(Data items)
%%
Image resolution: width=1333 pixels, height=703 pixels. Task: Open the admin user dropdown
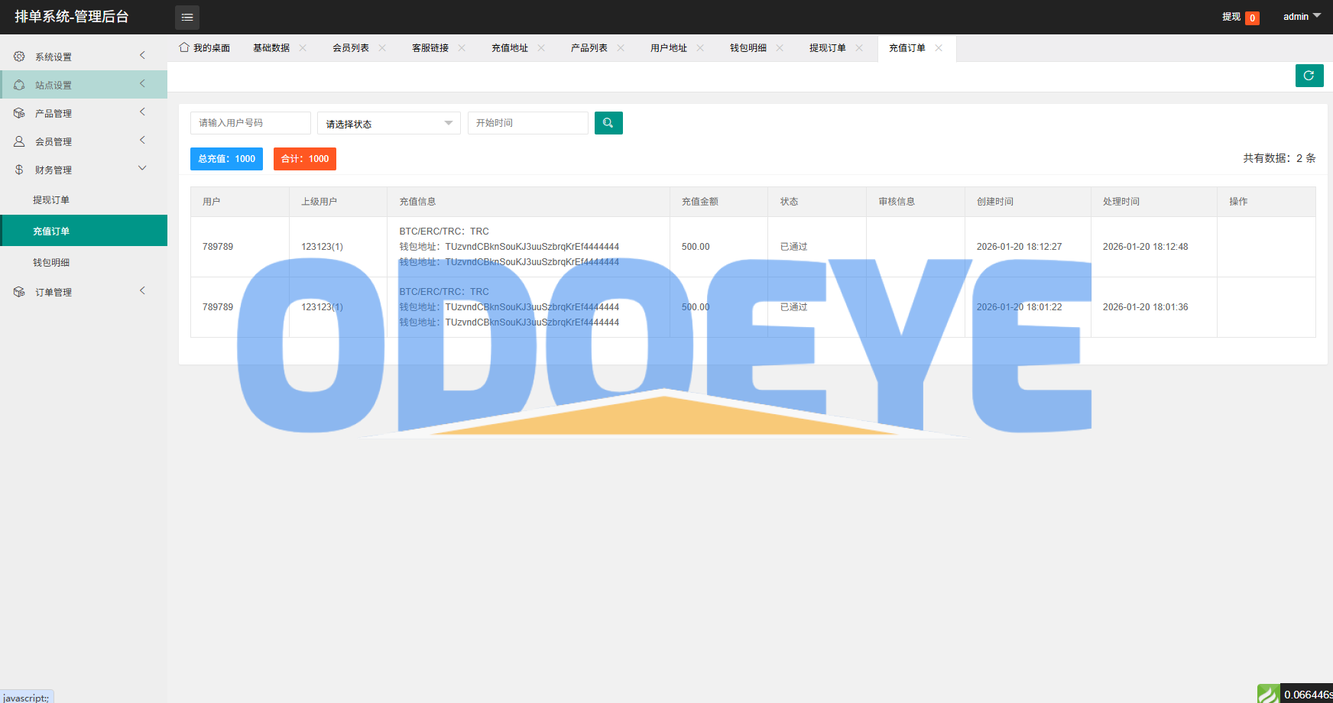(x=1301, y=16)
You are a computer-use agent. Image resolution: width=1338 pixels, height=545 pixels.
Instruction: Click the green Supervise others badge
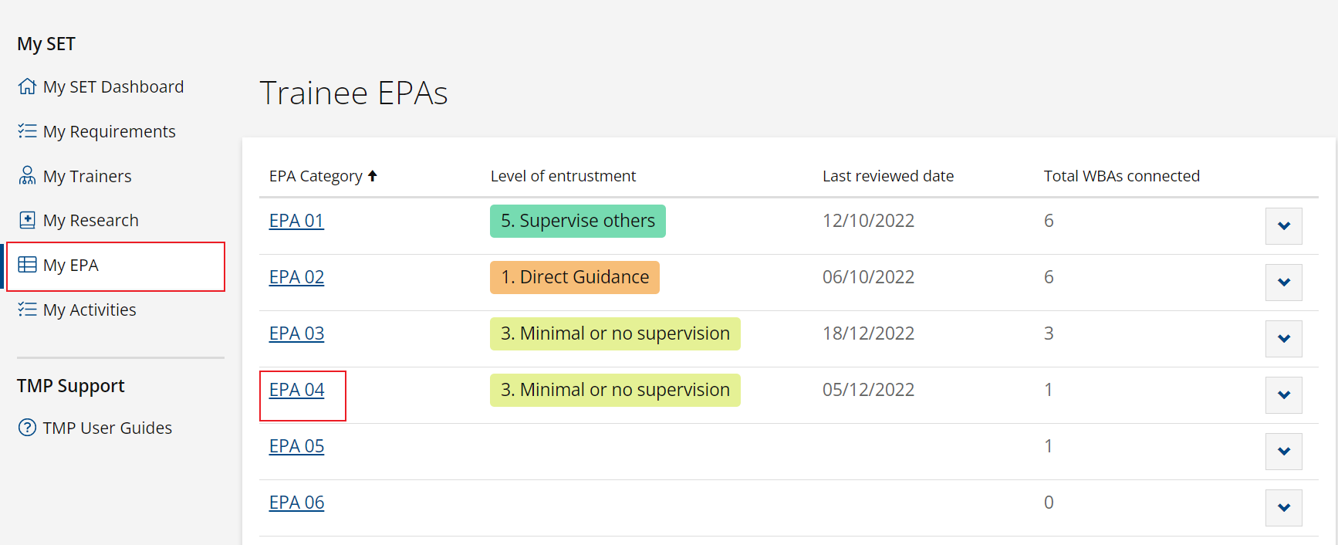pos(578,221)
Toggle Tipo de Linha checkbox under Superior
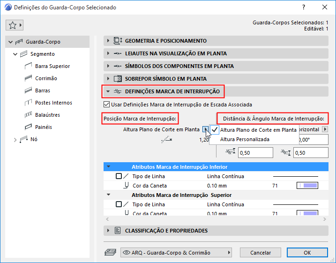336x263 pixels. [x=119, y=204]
%%
| Activity |
Please set down the lines above word for word and leave out the pictures.

| Response for this exercise |
Image resolution: width=1333 pixels, height=703 pixels. Task: Open the admin user dropdown
(x=1301, y=16)
You are a computer-use agent. Image resolution: width=1338 pixels, height=545 pixels.
Instruction: Click the green Supervise others badge
pos(578,221)
Toggle Tipo de Linha checkbox under Superior
336x263 pixels. [x=119, y=204]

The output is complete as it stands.